I posted a few months ago that I had started watching the TV show Brothers & Sisters, which I hadn't seen on its initial run (2006-2011).  It was five seasons (!), and starred Sally Field (I had just finished reading her memoir, which was the motivating factor), and Calista Flockhart (who I adored in Ally McBeal).  Rob Lowe (who I didn't find out about until later) was the proverbial icing.  I also love that thirtysomething people are involved (Ken Olin and Patricia Wettig!), and that the atmospheric music is sooooo Six Feet Under (plus the soundtrack introduced me to so many wonderful songs, this title song just one example... :-)
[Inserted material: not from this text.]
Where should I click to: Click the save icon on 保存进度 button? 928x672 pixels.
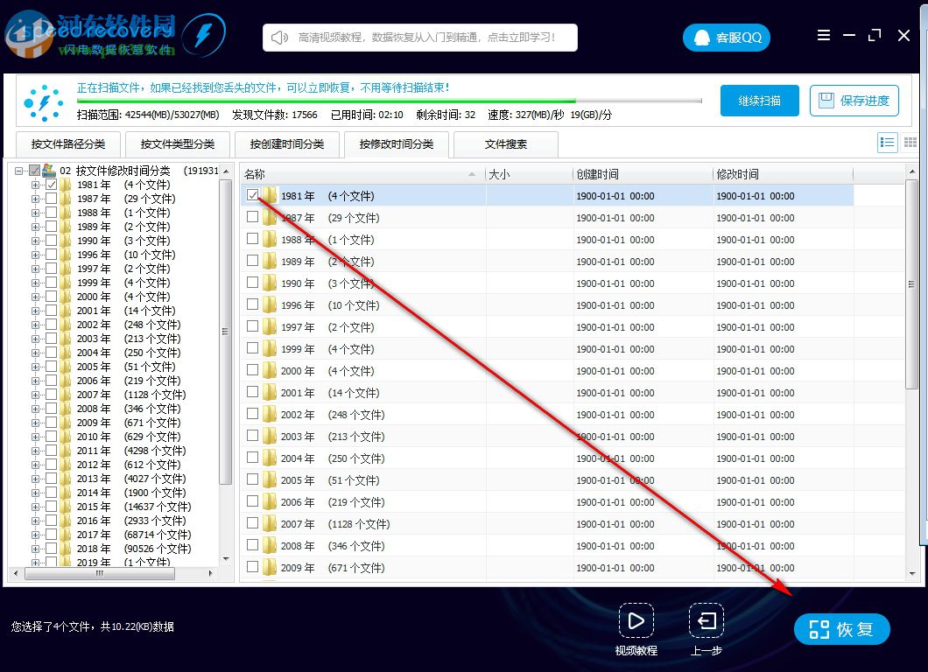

Scary that The Walkers are so much like our family (or our family is much like theirs).  I see myself in Nora (kind, generous and socially-conscious, with more than a touch of power and control issues), my Sarah is mostly their Sarah with a bit of Kitty thrown in (business-savvy, divorced mother), Rob is Kevin (the gay lawyer, who does a kick*ss velociraptor imitation) and Eric is Justin (baby of the family, battled addiction issues but cleaned up well).  They drink a lot (pot, meet kettle!), and they cannot keep a secret at all (one tells another, and it eventually makes its way back around to whoever shared their deep darks, only to find it's all out in the open).  Ack!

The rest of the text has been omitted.